Stasko's research discovered positive links between sexting habits and both sexual and relationship satisfaction.
The results found that "greater levels of sexting are associated with greater sexual satisfaction" — especially for adults who are casually dating or in a relationship (as opposed to single folks).
And speaking of relationships, the more casual the relationship, the better the sexting: "Sexting [was] positively associated with satisfaction" when it came to adults who were in relationships that were not "very committed." As for adults who were in "very committed" relationships, sexting and satisfaction didn't really go hand-in-hand.
But hold your horses (and put down your phones). Stasko notes that her study doesn't endorse just any sexting.
Stasko made sure to mention "not all sexting is equal," and the research certainly doesn't support the idea that sexting is always a good thing.
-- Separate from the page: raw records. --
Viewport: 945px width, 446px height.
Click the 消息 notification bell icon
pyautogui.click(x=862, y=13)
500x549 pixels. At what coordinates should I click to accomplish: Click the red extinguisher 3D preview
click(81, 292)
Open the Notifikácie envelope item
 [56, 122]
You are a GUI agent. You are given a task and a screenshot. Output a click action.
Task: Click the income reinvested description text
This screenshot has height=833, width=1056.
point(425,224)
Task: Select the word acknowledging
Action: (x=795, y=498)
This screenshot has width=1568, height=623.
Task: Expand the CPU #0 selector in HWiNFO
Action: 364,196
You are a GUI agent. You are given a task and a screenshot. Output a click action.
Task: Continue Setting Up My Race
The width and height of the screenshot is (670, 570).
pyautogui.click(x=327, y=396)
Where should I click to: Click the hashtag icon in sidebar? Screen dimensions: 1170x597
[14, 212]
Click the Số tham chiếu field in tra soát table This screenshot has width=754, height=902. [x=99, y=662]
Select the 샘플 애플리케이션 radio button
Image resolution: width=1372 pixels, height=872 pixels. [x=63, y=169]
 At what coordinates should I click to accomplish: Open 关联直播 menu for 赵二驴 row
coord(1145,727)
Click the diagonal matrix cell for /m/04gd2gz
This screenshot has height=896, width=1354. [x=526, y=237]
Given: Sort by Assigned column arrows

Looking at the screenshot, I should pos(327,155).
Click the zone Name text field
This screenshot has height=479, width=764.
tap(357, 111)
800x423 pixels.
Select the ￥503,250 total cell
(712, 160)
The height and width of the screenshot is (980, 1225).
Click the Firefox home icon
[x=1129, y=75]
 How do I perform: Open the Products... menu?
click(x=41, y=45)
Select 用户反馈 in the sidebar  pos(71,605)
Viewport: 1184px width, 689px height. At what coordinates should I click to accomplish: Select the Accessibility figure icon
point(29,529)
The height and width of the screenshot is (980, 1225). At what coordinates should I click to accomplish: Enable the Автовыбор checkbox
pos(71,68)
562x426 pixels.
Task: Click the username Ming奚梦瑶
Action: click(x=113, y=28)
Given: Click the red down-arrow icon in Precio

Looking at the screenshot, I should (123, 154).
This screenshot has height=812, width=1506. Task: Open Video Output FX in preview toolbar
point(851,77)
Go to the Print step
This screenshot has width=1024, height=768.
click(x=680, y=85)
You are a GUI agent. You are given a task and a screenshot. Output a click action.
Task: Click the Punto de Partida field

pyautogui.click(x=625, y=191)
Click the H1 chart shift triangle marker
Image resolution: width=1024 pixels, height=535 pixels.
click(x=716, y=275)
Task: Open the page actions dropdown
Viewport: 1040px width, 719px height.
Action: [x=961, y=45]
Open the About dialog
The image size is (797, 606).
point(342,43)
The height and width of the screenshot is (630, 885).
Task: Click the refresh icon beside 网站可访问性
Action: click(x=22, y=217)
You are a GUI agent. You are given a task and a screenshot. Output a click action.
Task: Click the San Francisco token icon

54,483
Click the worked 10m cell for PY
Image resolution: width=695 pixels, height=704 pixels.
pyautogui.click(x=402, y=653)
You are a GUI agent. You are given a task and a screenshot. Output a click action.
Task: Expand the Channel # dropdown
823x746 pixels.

If anything, her preliminary research — which is in the process of being peer-reviewed and published — argues that we need to further examine all the positives and negatives of sexting before we buy in to the apocalyptic headlines that so often accompany stories on the subject.
It's also important to know that should anyone betray your trust by sharing your private photos against your wishes, you can do something about it.
While it's good to remember that there are definite dangers in ... um ... putting yourself out there...
...it might be nice to know you're not the only one (and definitely not the only one having fun).